Network Structure
"Connected": a word of many meanings
The word "connected" speaks to the most basic structural properties of networks. It is arguably both the most important and the most overused term in the network vocabulary.

Important and proper uses of "connected":

Connected has several distinct formal definitions, each of which is important. We introduce three of them here and elaborate the details later.

  • A path connects its origin and destination nodes
  • Two nodes are connected if there is at least one path that connects them
  • A graph is connected if each of its nodes is connected to all the others

Examples:

  • Nodes 6 and 2 are connected in graph G1 below
  • Nodes a and b are not connected in graph G2 below
  • Graph G1 is connected; graph G2 is not connected
 connectednot connected

 Graph G1 = (V1,E1)

 Graph G2 = (V2,E2)

Common sloppy uses of "connected":

Sometimes "connected" is used informally when another term would be more clear. For example, avoid using "connected" when one of these unambiguous words would apply:

  • Joined
  • Adjacent
  • Incident
 
Induced Subgraphs

It is often useful to consider only part of a graph.
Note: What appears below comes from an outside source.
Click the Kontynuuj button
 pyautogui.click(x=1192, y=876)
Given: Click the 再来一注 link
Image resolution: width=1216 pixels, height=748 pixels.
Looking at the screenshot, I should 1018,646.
Induced subgraphs are one particularly convenient way to define a specific sub-part of a larger graph.

Given a graph G=(V,E), an induced subgraph is defined by a subset of vertices S (i.e., S ⊆ V). Then

  • The nodes of the subgraph induced by S are simply the nodes in S, and
  • The edges of the subgraph induced by S are all edges in E that have both endpoints in S.
We can write the induced subgraph formally as GS = (S,ES), where ES is the set of edges defined above (edges in E that have both endpoints in S).

Example 1: Consider the graph G=(V,E) drawn below.

graph

The subgraph induced by the subset of nodes S={1, 2, 3, 4} can then be drawn:

induced subgraph

Example 2: Let G=(V,E) be the Facebook friends network:

  • V = {x: x has a Facebook account}
  • E = {{x,y}: x and y are Facebook friends}

This is a big network: if we want to draw it, we must consider a small subgraph. One way to define a subgraph is to run the Touchgraph Facebook browser and ask to see your top 4 friends, not including yourself. When Bruce Hoppe does that, Touchgraph calculates his top 4 friends as the set S={KenM, AlanP, MarkB, Patti}.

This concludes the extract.